# IBEW algebra requirement



## collin.thomas (Apr 14, 2008)

Well you could call them and ask...

The option that you most likely will have is to take an algebra course at a community college. They most likely won't waive the algebra requirement.


----------



## theduke123 (Mar 4, 2009)

I sent them an e-mail yesterday but have not heard back yet. I am going up there on Tuesday to fill out an application (I work second shift and watch my son in the morning so I don't have much free time) and will ask them then. I was just wondering if anybody else has had this issue.

Thanks for responding. I apologize if this should have been in the introduction forum.


----------



## John Valdes (May 17, 2007)

It may not hurt you as they are going to test you anyway before they bring you on board. Let them know that you did not take algebra in high school, but that you are proficient in algebra.
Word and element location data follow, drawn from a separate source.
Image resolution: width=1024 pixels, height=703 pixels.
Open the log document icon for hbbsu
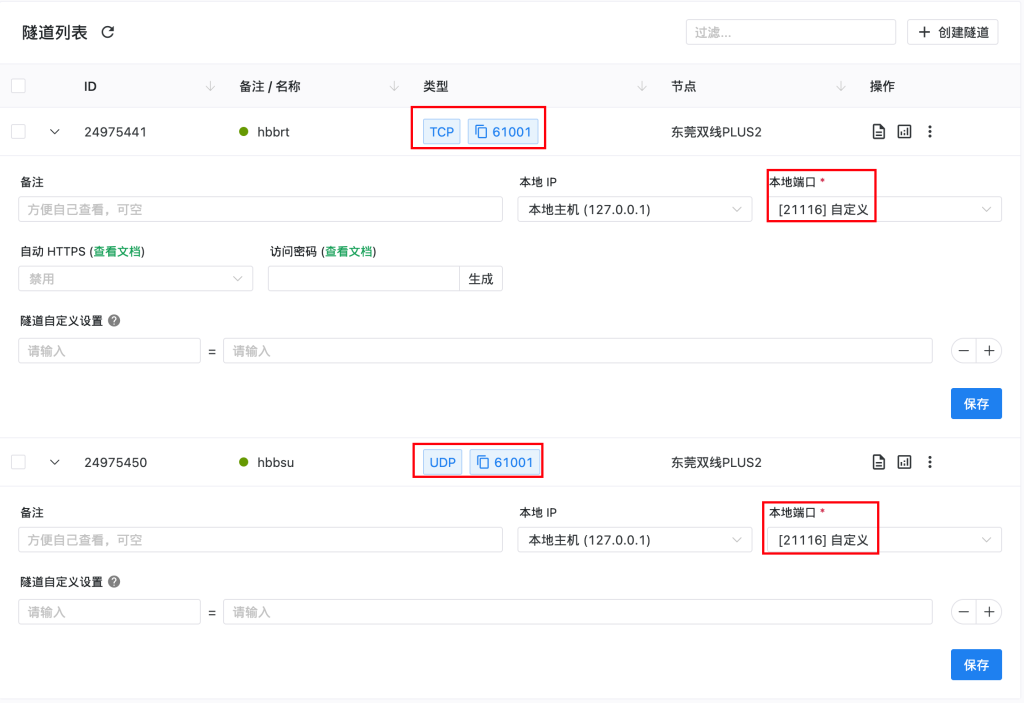[x=879, y=462]
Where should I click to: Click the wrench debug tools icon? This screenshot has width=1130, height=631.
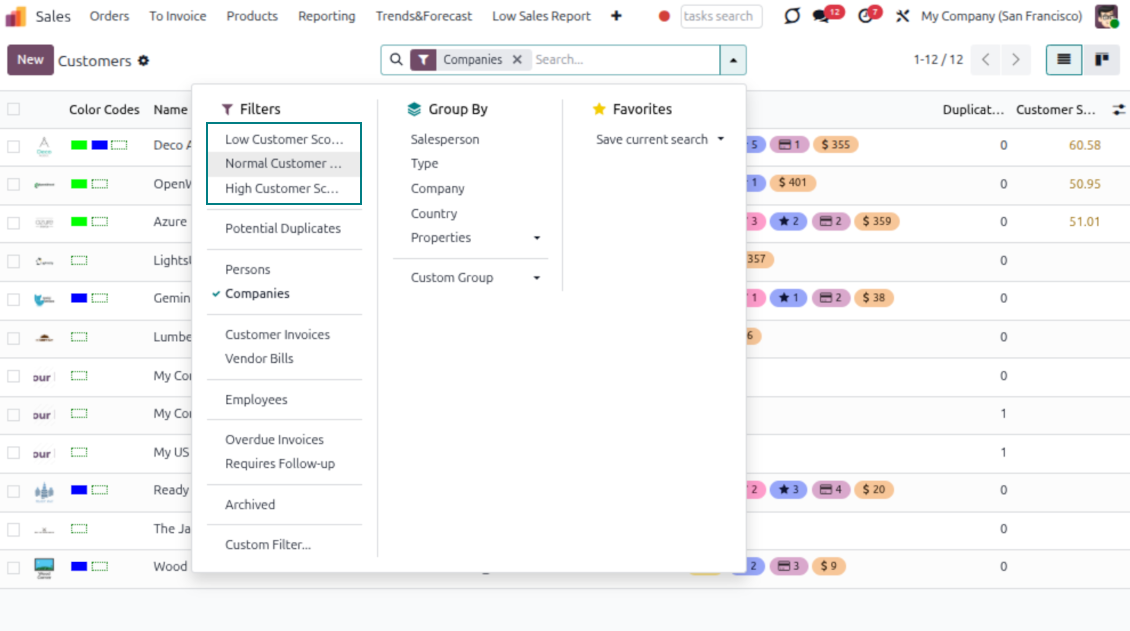click(902, 16)
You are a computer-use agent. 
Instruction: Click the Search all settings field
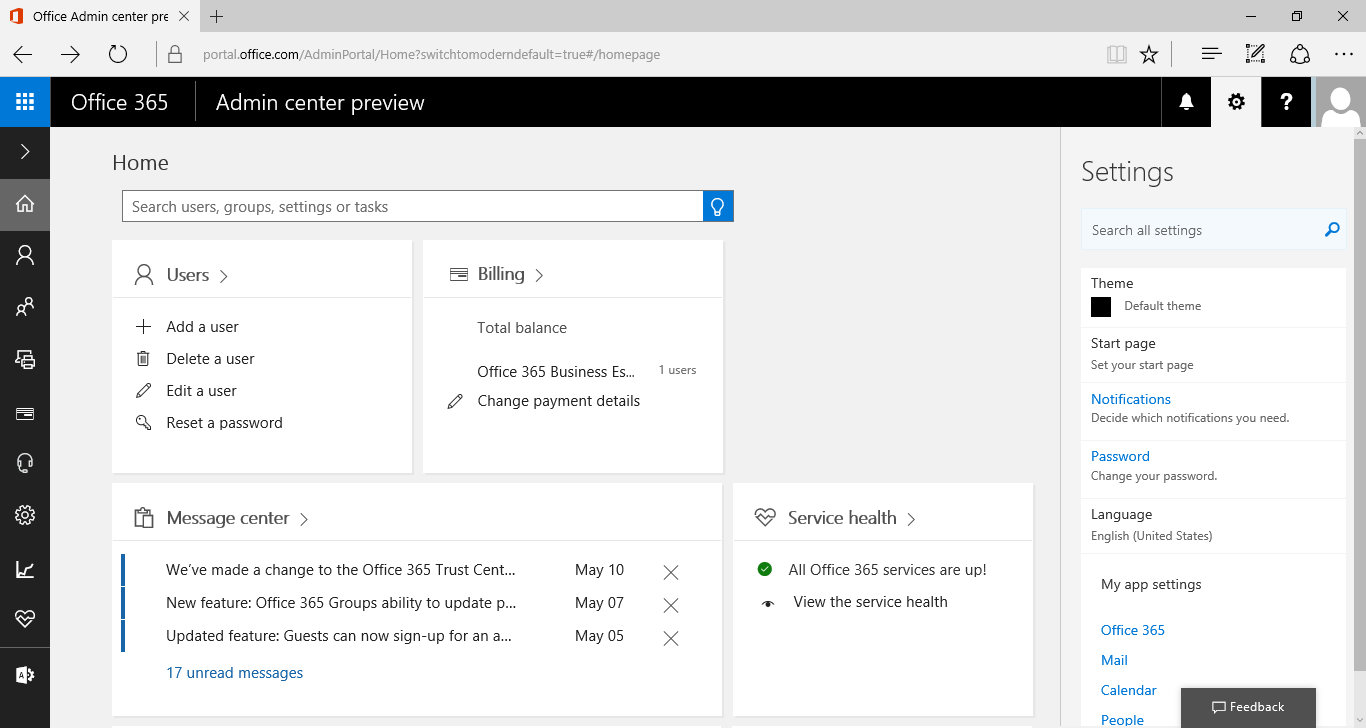click(x=1200, y=230)
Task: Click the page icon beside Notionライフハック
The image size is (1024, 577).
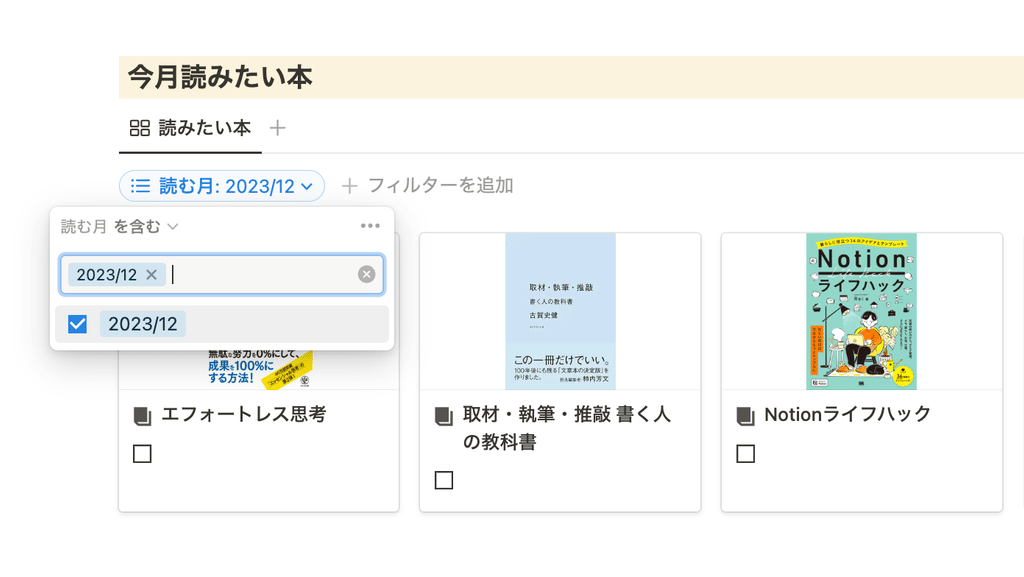Action: (x=745, y=416)
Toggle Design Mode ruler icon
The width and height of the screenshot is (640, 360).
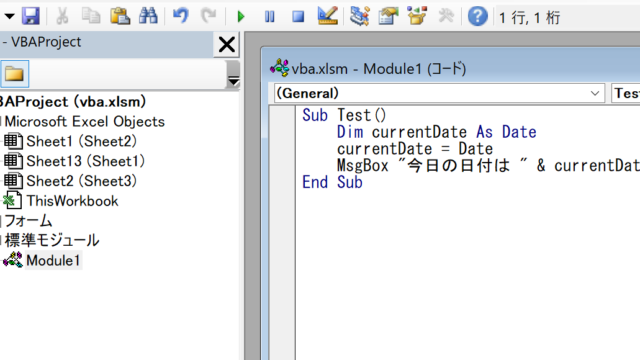tap(327, 16)
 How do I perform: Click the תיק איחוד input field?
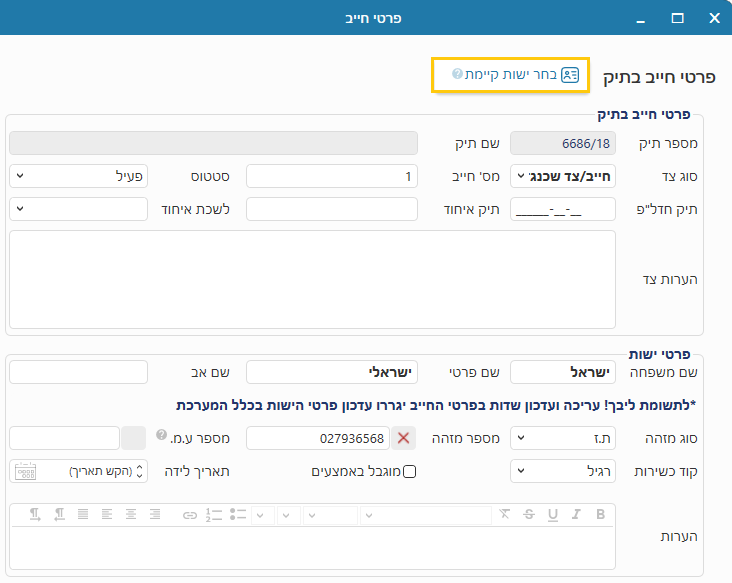point(331,209)
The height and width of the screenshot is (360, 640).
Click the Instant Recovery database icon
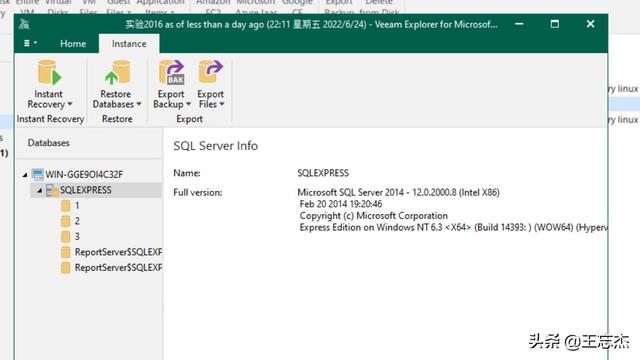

Then study your ass off before the test.


----------



## sparky970 (Mar 19, 2008)

Our requirements state you must have a "C" or better in algebra.


----------



## theduke123 (Mar 4, 2009)

Thanks for the responses. 

I called them today and there is an adult education center here that I can take some algebra courses from that they said would work so I'm going to do that and hopefully I can get my foot in the door.


----------



## Makeitright (Mar 4, 2009)

*Well..*

What if you were an idiot in high school, didn't even give your school work 20% effort, passed with a D in algebra AND advanced algebra , but made an A in geometry? 

I can do math effortlessly but I did NOT score a C in algebra, mostly because I was a stupid teenager, what are my options?


----------



## brian john (Mar 11, 2007)

Hit the local community college and take a few math courses.


----------